So Hannah decided for herself that she doesn’t want to wear nappies anymore. We didn’t talk about it, she just ripped her diaper off in the yard on Monday and went bare-bums. I took her lead and put a big girl brookie on her and she stayed that way all day. I took her to the toilet every hour or so and she made a wee successfully. No accidents all day. I told Zoleka that we should just go with it, and keep the panty on during the day. And that’s where we are. There have been a few accidents, but that’s to be expected. But the real reason for this post is to talk about how second children just seem to “get it” so much quicker and easier than first borns. I know they have the best example in their older sibling, but even besides that, my second child has proved completely different and easier than my first. Maybe it’s because I am not as crazy as I was with Liam, maybe it’s because I don’t have time to dote on Hannah solely and my time is always split so she takes it upon herself to do things? Maybe God makes it this way so that mothers don’t completely lose their MINDS while raising two or more kids? I don’t know. But Hannah is like this breath of fresh air who really makes parenting a breeze. Ok not a breeze. Just easier.

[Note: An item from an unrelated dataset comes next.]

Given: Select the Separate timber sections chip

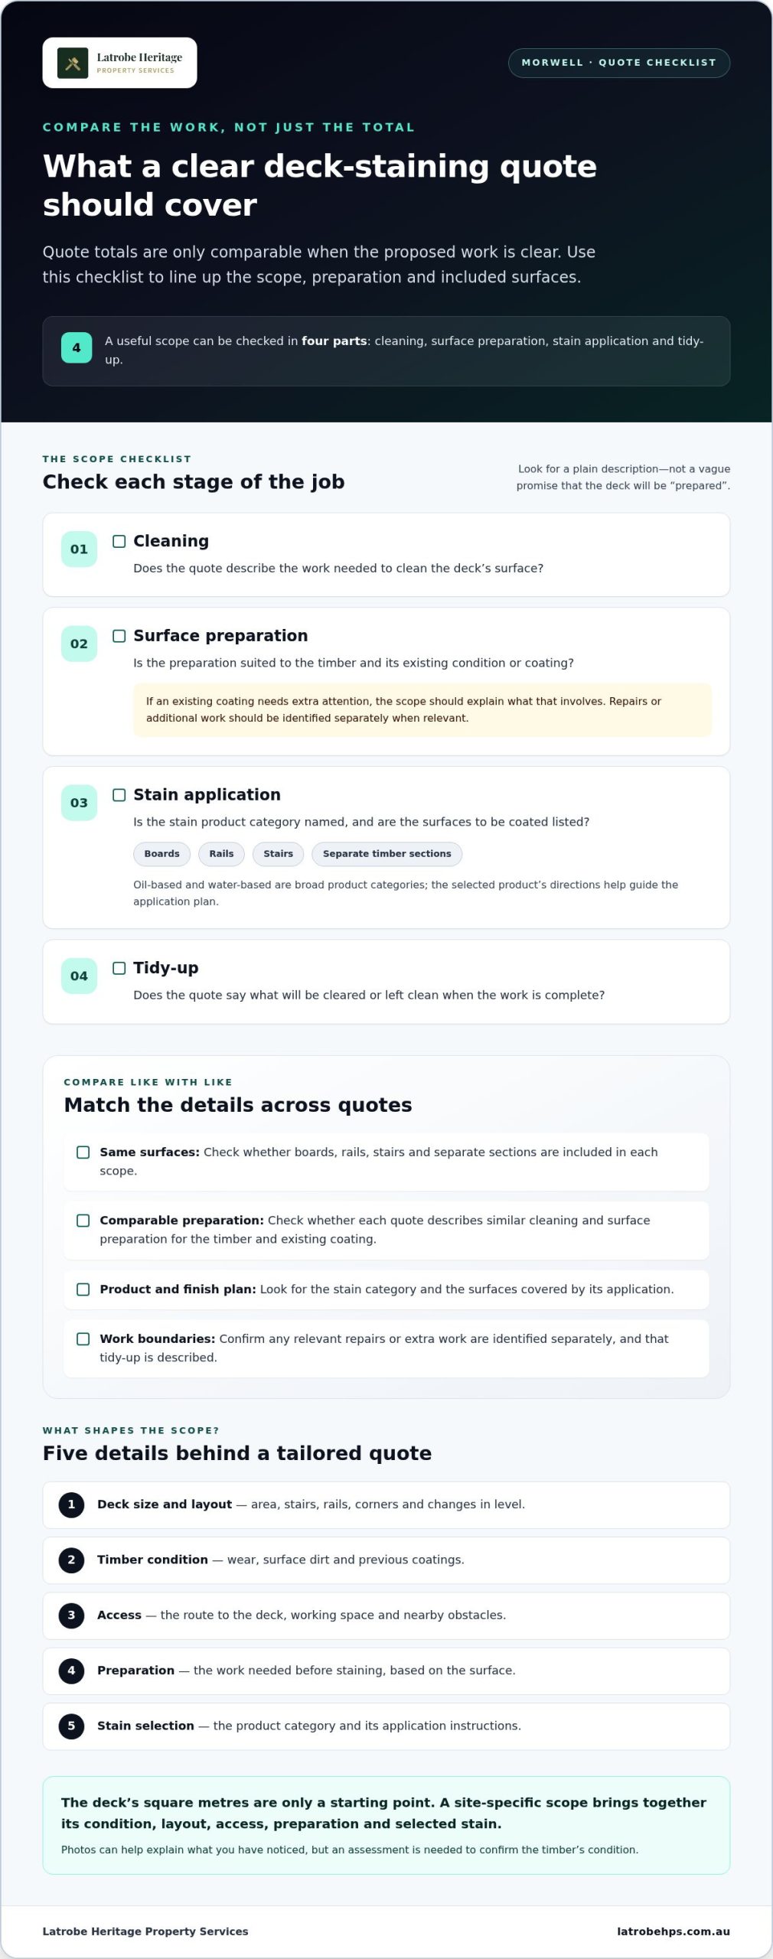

So far, I have had very little to do with any of Hannah’s milestones. She started doing most things of her own accord, without any coercion from me. So much so that I have very few home videos or photos of Hannah mastering anything! Besides the baby milestones of talking, walking, sleeping through the night, and the like (all of which she achieved much quicker than Liam), her other milestones just “happened.” One day I was feeding her, and the next she was feeding herself. One day I was rocking her to sleep, the next she was climbing into her big bed and putting herself to bed, one day she was wearing diapers and the next she wanted to wear panties. She is a very independent so-and-so and doesn’t need to be micro managed. I don’t think this has anything to do with my parenting style, I am the same parent to her, as I am to Liam, I just think it’s second child syndrome! She sees how her big brother does it and just falls into line, it is so simple for her which in turn makes it so simple for me.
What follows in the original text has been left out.